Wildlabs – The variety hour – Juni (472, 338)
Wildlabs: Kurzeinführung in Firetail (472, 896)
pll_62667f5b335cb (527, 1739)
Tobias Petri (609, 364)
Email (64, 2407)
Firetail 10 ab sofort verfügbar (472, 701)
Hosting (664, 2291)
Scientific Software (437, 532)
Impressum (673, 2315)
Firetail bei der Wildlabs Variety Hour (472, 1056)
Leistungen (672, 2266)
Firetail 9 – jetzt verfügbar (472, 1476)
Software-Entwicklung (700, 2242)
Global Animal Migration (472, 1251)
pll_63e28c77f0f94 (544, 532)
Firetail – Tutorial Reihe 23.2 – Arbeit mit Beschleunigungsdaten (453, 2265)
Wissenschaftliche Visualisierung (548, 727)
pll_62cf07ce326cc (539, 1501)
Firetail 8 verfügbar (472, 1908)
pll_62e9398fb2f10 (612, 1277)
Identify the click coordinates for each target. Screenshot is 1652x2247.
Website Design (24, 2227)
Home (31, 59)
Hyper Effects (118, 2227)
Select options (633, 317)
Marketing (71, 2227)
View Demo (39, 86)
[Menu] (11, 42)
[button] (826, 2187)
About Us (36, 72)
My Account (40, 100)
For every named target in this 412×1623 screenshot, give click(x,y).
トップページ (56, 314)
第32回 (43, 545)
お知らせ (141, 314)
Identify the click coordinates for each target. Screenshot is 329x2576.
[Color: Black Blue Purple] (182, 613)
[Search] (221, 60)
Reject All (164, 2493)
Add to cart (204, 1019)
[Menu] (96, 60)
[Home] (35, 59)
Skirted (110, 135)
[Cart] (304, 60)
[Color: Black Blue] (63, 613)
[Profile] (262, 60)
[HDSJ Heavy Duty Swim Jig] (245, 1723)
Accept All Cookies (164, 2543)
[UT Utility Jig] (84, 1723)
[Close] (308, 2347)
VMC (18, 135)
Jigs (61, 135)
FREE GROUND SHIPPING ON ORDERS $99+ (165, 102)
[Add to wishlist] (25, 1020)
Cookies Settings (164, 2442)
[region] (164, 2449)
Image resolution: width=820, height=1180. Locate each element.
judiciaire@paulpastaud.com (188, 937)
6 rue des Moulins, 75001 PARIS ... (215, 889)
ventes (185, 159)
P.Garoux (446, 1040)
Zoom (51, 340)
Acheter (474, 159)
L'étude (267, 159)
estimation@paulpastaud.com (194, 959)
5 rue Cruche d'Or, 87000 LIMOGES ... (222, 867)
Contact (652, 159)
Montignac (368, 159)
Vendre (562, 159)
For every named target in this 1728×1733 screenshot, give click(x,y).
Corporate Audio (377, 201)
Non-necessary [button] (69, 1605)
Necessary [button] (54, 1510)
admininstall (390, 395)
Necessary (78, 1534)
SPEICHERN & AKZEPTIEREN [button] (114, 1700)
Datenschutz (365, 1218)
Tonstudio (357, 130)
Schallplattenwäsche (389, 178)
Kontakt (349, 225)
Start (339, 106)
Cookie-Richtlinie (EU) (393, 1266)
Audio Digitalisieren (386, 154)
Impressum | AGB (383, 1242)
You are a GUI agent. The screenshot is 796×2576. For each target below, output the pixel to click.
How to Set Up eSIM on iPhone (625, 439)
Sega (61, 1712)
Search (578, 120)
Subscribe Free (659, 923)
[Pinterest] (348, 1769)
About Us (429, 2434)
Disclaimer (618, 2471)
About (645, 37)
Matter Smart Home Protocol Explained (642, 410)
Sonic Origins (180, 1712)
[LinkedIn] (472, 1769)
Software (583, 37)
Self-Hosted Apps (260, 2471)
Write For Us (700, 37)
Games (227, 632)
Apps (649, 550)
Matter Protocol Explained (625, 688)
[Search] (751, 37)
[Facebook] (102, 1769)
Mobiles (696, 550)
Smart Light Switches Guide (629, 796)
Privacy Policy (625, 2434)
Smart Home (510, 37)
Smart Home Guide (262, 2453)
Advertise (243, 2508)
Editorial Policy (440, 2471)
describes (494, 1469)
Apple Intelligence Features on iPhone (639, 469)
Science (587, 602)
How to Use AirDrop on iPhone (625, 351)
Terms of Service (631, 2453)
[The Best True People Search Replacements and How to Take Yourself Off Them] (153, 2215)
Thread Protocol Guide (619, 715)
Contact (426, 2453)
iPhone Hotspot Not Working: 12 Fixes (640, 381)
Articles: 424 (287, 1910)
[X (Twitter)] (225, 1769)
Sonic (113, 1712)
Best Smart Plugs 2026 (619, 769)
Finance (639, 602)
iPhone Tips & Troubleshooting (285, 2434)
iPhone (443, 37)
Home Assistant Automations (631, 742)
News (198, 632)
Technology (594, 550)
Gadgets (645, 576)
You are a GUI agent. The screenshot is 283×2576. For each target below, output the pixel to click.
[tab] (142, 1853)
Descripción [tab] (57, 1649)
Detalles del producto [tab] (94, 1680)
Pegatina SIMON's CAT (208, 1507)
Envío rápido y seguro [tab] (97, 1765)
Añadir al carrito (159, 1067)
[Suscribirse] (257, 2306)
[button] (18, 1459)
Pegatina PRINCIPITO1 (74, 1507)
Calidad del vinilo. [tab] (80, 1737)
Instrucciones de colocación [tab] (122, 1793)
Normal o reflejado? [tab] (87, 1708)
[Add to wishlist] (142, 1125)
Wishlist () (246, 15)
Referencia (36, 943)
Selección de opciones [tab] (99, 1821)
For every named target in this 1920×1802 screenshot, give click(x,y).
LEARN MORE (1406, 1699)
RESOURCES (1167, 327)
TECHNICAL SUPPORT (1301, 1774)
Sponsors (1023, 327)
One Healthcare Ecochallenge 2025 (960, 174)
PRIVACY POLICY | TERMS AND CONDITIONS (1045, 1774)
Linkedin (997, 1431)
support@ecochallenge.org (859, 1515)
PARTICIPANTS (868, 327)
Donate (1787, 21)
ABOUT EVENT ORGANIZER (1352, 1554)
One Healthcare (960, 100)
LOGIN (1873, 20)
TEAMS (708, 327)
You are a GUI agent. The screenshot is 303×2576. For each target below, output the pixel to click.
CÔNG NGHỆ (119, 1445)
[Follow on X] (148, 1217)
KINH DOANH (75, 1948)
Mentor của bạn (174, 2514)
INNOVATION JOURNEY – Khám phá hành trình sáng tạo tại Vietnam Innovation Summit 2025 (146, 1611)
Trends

|---|

#### TASK INSTRUCTIONS:
When a line in the entries above holds the word "each", add it to the count, then state only the count.

#### RESULT FOR THIS TASK:
6